» **What you will do**
All lines from the one with "You are a computer-use agent. The height" through the final line below are to be reproduced exactly; omit the others.

» **Task input**
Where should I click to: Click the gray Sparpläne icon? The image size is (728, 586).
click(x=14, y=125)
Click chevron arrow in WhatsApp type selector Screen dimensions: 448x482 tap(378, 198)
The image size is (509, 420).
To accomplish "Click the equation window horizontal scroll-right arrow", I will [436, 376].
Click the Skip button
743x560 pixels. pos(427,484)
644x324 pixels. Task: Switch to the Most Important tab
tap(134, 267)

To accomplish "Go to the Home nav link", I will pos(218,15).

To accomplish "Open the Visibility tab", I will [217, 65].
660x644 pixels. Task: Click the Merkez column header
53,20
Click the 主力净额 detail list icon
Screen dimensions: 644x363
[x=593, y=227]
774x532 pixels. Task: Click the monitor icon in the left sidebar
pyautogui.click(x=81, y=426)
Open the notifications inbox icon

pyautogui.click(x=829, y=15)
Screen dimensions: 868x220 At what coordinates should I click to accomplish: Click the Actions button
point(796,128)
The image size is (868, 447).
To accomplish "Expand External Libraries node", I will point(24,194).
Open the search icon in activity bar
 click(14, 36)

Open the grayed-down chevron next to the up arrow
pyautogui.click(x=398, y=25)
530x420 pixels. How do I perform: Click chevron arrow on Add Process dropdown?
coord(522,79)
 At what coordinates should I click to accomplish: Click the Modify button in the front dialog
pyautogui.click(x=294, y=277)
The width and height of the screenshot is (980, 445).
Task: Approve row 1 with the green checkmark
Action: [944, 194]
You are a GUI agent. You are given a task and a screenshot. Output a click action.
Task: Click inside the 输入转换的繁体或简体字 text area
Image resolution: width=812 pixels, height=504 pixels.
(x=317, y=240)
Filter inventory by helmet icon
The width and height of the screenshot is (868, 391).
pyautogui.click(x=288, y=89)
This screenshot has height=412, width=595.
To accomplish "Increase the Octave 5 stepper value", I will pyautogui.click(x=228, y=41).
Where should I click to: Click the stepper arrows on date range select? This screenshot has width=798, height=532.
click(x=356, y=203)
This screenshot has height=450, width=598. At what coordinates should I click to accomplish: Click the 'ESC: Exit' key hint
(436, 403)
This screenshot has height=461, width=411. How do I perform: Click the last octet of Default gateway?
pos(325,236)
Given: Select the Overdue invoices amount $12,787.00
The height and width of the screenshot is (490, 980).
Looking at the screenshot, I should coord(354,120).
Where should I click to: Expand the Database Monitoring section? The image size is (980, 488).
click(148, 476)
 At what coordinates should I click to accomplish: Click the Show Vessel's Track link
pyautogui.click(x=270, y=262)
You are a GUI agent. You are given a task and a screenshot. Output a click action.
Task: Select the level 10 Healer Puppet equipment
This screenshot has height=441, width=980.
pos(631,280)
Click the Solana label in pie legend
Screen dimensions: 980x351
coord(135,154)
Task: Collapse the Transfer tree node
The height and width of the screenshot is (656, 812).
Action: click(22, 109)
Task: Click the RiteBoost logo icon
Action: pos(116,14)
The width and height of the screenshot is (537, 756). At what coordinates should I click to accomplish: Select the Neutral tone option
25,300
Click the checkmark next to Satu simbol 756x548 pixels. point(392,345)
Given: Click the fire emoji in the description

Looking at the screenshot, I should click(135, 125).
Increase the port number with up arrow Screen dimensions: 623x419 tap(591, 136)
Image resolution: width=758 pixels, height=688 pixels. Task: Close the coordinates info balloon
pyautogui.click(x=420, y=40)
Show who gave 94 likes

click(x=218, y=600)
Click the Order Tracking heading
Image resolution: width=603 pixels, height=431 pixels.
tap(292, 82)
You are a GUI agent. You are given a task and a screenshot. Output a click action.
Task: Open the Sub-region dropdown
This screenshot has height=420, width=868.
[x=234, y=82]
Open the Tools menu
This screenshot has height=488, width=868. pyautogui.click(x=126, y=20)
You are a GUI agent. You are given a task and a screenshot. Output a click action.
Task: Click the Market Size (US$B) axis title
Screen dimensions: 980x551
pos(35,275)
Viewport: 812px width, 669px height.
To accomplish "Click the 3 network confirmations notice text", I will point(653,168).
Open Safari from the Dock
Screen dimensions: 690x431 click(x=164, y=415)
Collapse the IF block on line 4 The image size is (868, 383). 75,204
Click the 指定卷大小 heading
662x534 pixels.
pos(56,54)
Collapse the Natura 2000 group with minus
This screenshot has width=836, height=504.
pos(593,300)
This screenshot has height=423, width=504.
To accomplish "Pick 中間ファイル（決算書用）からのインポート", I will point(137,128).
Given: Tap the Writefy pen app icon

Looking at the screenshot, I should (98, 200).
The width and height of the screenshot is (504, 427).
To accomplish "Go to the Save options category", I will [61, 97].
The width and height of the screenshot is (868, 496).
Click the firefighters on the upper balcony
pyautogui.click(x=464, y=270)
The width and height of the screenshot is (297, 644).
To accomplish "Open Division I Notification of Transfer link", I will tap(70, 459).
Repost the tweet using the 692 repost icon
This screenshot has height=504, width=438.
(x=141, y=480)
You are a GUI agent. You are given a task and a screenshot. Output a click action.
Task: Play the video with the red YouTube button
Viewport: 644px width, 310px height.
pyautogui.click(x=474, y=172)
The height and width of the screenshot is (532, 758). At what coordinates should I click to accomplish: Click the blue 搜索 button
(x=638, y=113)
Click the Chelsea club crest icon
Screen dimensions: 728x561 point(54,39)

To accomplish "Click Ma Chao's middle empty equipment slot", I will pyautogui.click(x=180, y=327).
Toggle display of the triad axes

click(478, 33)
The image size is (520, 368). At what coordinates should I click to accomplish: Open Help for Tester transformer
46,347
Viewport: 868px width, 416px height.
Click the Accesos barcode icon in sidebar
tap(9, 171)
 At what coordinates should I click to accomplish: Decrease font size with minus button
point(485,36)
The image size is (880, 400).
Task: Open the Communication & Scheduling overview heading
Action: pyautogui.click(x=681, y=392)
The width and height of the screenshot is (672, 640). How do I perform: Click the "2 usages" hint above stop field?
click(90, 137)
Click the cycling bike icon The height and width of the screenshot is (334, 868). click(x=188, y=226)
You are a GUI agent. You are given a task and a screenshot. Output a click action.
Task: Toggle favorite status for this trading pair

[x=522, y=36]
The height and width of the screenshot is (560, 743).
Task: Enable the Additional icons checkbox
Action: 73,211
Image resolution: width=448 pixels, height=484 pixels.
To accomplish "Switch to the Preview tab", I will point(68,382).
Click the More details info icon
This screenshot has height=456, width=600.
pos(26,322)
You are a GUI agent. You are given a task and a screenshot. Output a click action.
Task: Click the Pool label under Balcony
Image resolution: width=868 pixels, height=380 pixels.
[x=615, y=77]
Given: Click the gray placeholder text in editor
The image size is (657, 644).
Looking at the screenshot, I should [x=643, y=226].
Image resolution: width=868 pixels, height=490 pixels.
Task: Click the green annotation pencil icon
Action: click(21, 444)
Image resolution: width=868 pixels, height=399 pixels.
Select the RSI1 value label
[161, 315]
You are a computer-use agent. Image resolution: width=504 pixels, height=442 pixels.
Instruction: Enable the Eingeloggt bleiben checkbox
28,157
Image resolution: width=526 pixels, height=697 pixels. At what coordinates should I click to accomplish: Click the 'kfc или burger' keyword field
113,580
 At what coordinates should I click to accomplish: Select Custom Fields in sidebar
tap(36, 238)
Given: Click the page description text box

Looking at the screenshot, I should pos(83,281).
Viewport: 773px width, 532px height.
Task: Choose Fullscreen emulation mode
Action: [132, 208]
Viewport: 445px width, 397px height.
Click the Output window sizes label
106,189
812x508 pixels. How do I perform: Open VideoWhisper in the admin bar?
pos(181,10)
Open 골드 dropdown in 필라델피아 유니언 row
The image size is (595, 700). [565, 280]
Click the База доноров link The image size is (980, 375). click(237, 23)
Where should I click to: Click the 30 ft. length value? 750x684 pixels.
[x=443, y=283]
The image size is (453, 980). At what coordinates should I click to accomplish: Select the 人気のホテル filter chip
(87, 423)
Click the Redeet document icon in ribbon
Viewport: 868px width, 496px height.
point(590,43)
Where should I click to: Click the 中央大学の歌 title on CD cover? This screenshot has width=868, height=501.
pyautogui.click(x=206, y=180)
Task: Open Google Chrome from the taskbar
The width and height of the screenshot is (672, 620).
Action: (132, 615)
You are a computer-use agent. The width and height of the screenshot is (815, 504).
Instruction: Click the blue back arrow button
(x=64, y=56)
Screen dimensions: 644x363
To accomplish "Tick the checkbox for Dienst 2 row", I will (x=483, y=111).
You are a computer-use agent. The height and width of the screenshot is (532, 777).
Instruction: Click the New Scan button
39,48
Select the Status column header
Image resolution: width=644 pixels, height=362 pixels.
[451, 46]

» **Solution for this task**
You are a computer-use agent. The height and width of the screenshot is (532, 777).
Instruction: Click the New Scan button
39,48
Select the Status column header
Image resolution: width=644 pixels, height=362 pixels.
[451, 46]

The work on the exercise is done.